WORLDSymposium announces Elsa Shapiro, PhD, Professor of Pediatrics and Neurology in the Division of Pediatric Behavioral Neuroscience at the University of Minnesota, as the 2017 Keynote Speaker. Dr. Shapiro's address: Understanding and Measuring Neurodegeneration in Childhood Onset Lysosomal Diseases.

The goal of WORLDSymposium is to provide an interdisciplinary forum to explore and discuss specific areas of interest, research and clinical applicability related to lysosomal diseases. Each year, WORLDSymposium hosts a scientific meeting presenting the latest information from basic science, translational research, and clinical trials for lysosomal diseases. This symposium is designed to help researchers and clinicians to better manage and understand diagnostic options for patients with lysosomal diseases, identify areas requiring additional basic and clinical research, public policy and regulatory attention, and identify the latest findings in the natural history of lysosomal diseases. 

Dr. Shapiro will be speaking on Wednesday, February 15, 2017. 

Learn more: www.worldsymposia.org/about

Shapiro & Delaney form partnership with National MPS Society (U.S.) and UK MPS Society to organize an international consensus conference.

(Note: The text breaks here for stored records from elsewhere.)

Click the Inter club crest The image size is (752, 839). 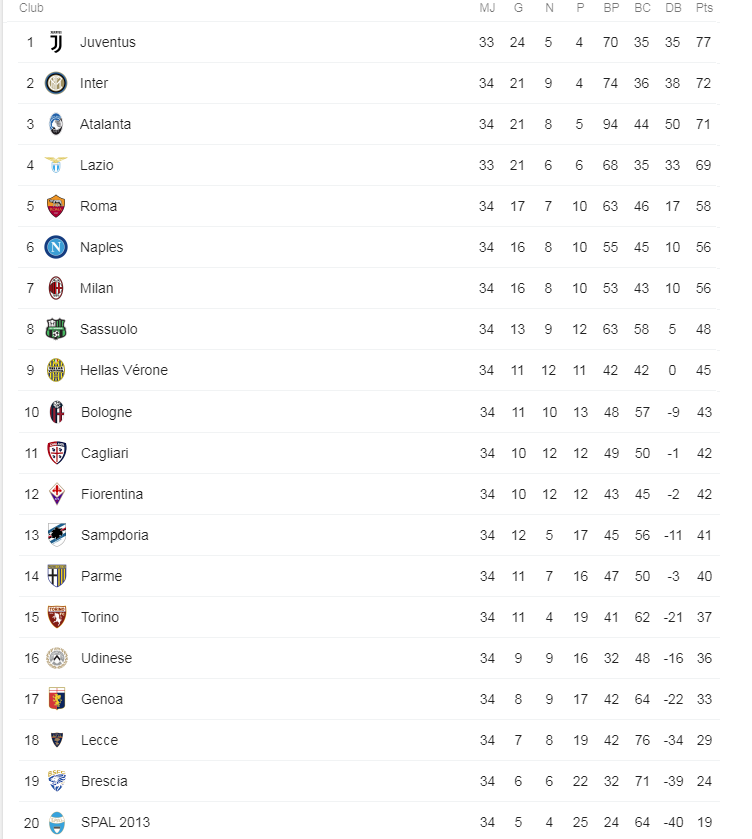point(56,83)
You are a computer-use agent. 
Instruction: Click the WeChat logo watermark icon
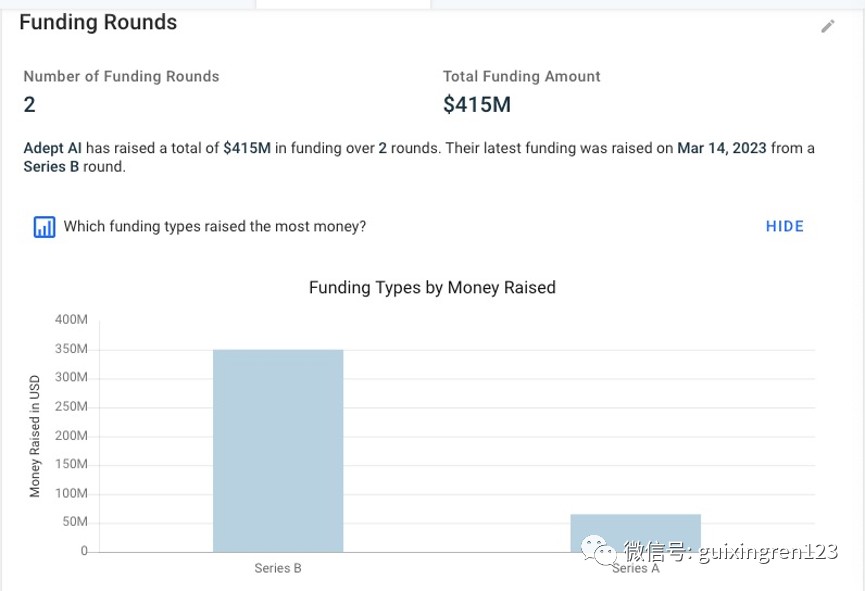tap(601, 552)
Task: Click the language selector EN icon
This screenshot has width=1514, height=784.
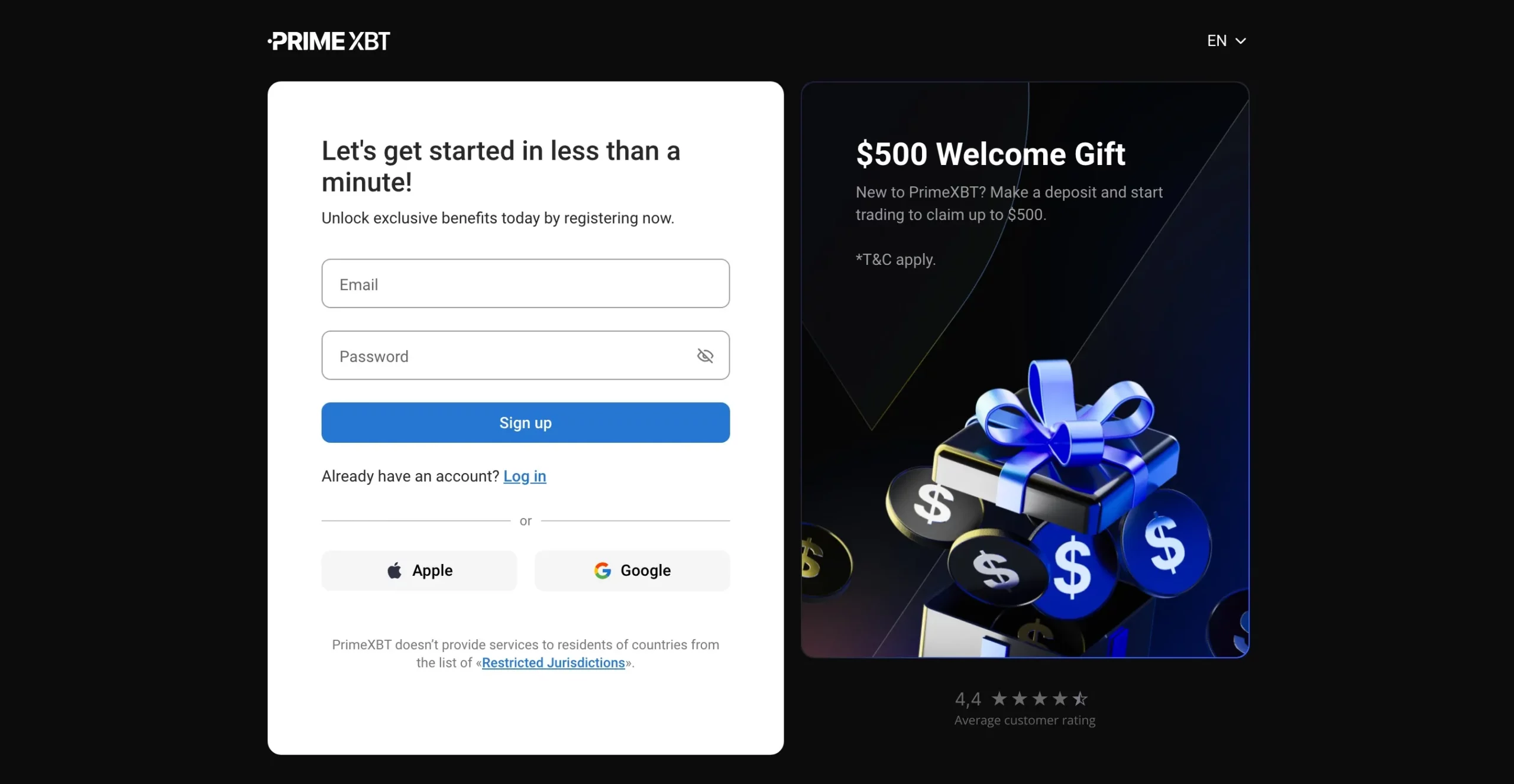Action: click(x=1225, y=40)
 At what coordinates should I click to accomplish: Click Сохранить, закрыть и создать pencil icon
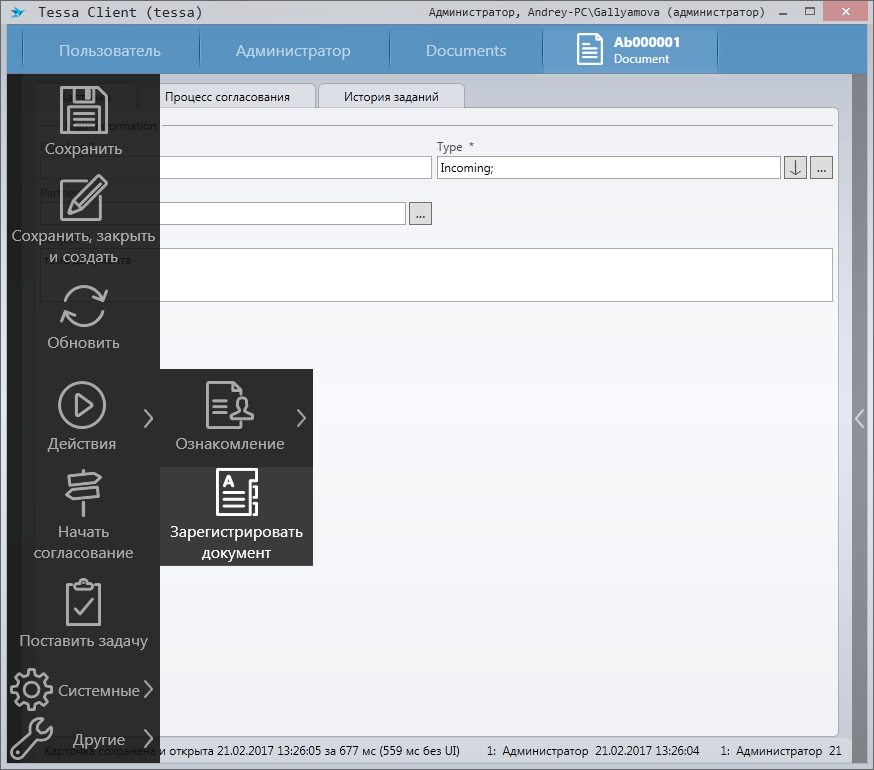coord(83,198)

Shapiro & Delaney, together with the National MPS Society and the UK MPS Society, are organizing an international consensus conference on neurocognitive and related endpoints in clinical trials for the mucopolysaccharidoses. 

Across the spectrum of MPS disorders, differing endpoints in natural history studies and clinical trials lead to lack of comparability of results, which handicaps the identification of effective treatments. With the development of new treatments, it is crucial to develop a guide for future studies.

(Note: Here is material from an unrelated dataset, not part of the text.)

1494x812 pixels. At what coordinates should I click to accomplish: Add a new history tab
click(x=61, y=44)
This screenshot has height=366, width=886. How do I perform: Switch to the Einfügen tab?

To be held Dec 2 and 3 in the UK, with more than 70 invited international experts attending, this consensus conference will address cognitive endpoints in MPS I, II and III. Results from the conference Delphi proceedings, as well as a Literature review and industry survey will be compiled and published. In addition to Consensus Panel proceedings, the conference will serve as a key touch-point for industry representatives and invited attendees with Kate Delaney leading panel discussions in pertinent topics such as: obstacles to accurate neurocognitive assessments, early developmental assessments of infants and regulatory considerations when using neurocognitive endpoints in clinical trials.

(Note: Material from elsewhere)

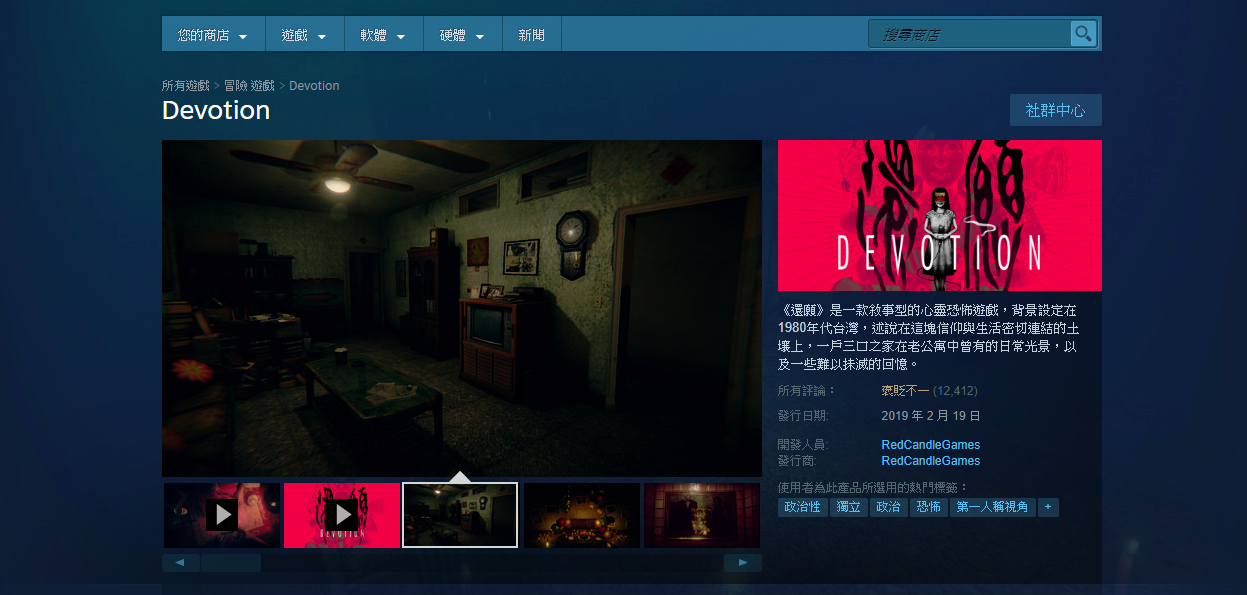1247x595 pixels.
Task: Open the 新聞 menu item
Action: [531, 33]
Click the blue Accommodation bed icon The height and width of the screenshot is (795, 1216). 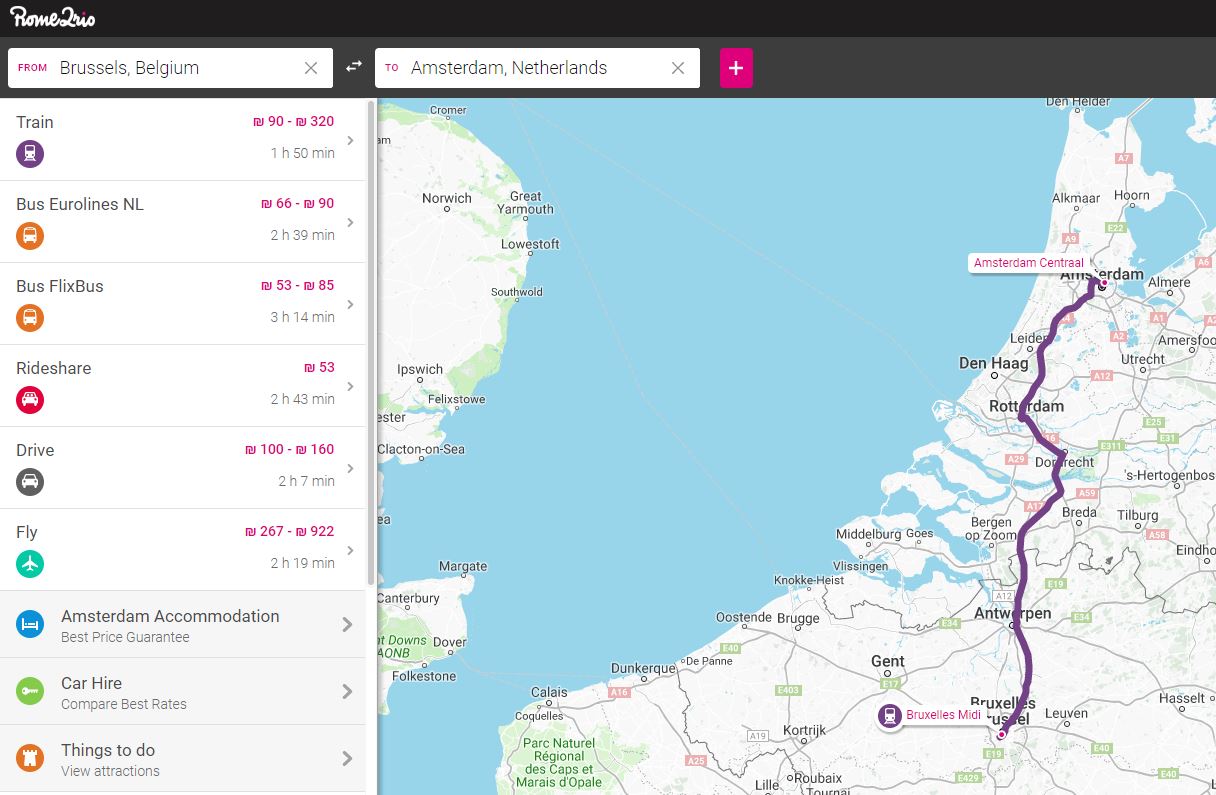30,624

Conference Steering Committee:

Elsa Shapiro, PhD, Shapiro & Delaney, LLC, & University of Minnesota, USA; Mark Dant, US National MPS Society; Kathleen Delaney, Shapiro & Delaney LLC; Christine Lavery, UK Society for Mucopolysaccharide Diseases; Brian Bigger, PhD, University of Manchester, UK; Patricia Dickson, MD, Harbor-UCLA Pediatrics, Los Angeles, CA, USA; Maria L Escolar, MD. MS. University of Pittsburgh, PA, USA; Roberto Giugliani,MD, PhD,  Federal University of Rio Grande do Sul, Porto Alegre, Brazil; Paul Harmatz, MD, UCSF Benioff Children's Hospital Oakland, CA, USA; Simon Jones, M.D., St. Mary’s Hospital, Central Manchester University Hospitals, University of Manchester, UK; Shauna Kearney,  Ph.D., Birmingham Children's Hospital, UK; Joseph Muenzer, MD, PhD, University of North Carolina at Chapel Hill, USA; Igor Nestrasil, MD, PhD, University of Minnesota, USA; Maurizio Scarpa, MD, Horst Schmidt Clinic, Wiesbaden, Germany; Frits Wijburg, MD, PHD Academic Medical Center, U of Amsterdam, Netherlands; Hernan Amartino, MD.  Hospital Universitario Austral, Buenos aires, Argentina; Simon Jones, MD, Central Manchester University Hospitals, University of Manchester, UK; Lorne Clark, MD, University of British Columbia, Canada; Stewart Rust, PHD, Royal Manchester Children's Hospital, UK

This conference is possible through the generous support of eighteen pharmaceutical industry sponsors.